### Page:
☆ ☆ ☆ ☆ ☆
La souffrance des magistrats : la santé mentale des juges inquiète

Lancés en fin 2021, les Etats généraux de la justice dressent un constat alarmant du fonctionnement du troisième pouvoir. D’un côté, on note un manque de moyens et des délais étendus, qui affectent à la fois les avocats et les justiciables. De l’autre, les magistrats sont à la peine lorsqu’il s’agit de leur santé mentale. Loin de l’image du juge « froid et inflexible », ce constat doit avant tout nous rappeler que les juges sont avant tout des êtres humains…

« Une institution qui ne fonctionne pas »

Chroniqueur judiciaire de longue date sur France 2, Dominique Verdeilhan n’y va pas par quatre chemins : « On peut voir une similitude aujourd’hui entre les robes noires des magistrats et les blouses blanches de l’hôpital, c’est le même constat d’une institution qui ne fonctionne pas ». Si le journaliste est témoin de la succession de nombreux gardes des Sceaux, il constate peu de résultats en fin de compte : « Chacun y est allé de sa réforme, soit en réaction à un fait divers, soit pour améliorer la justice. Eric Dupont-Moretti s’est battu, comme Nicole Belloubet avant lui, pour le budget de la justice ».

Un mal vécu de la part des magistrats

« Quelque chose est revenue de façon constante dans toutes mes rencontres, un mal vécu de leur part, c’est la solitude. C’est-à-dire que le juge prend la décision tout seul de vous mettre en examen, de vous mettre en prison, de vous retirer l’enfant pour le placer dans un foyer. C’est un peu moins du procureur, parce qu’il travaille en équipe ». C’est ce qu’explique Dominique Verdeilhan dans son livre Les Magistrats sur le divan (2017), qu’il a écrit au bout de rencontres avec plus de 80 magistrats.
☆ ☆ ☆ ☆ ☆
### Données fournies:
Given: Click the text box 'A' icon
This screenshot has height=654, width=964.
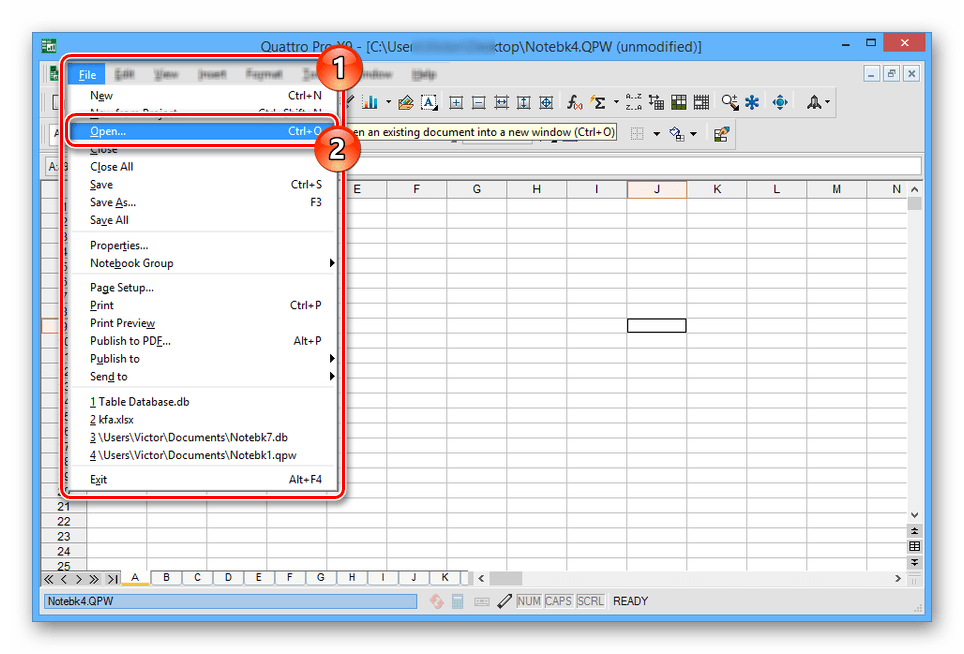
☆ ☆ ☆ ☆ ☆
### Défi:
Prolongez l'article sur la santé mentale des magistrats en écrivant la suite de sa dernière phrase.

### Problème résolu:
Seuls face à leurs décisions, les juges qu’on affuble hâtivement de froideur et d’inflexibilité sont en vérité isolés. Et face à l’isolement ou à la solitude, ils agissent comme tout être humain le fait, qu’ils s’appellent Pierre Michel, Charlotte G ou Philippe Sauvannet, ils n’en restent pas moins des êtres humains. A ce propos, l’auteur-journaliste insiste sur le besoin pour les juges de s’épancher : « Avec qui parler de la décision que je dois prendre ? Avec qui parler de ce que j’ai vu aujourd’hui ? ». Pour illustrer son propos, il donne en exemple une juge aux affaires familiales qui a été témoin du meurtre d’une femme par son mari. « Je prends tes dossiers et je continue ton travail », s’est contenté d’avancer son supérieur hiérarchique, sans jamais prendre la peine de voir comment elle a vécu cette expérience traumatisante.

« Il y a des magistrats qui se suicident »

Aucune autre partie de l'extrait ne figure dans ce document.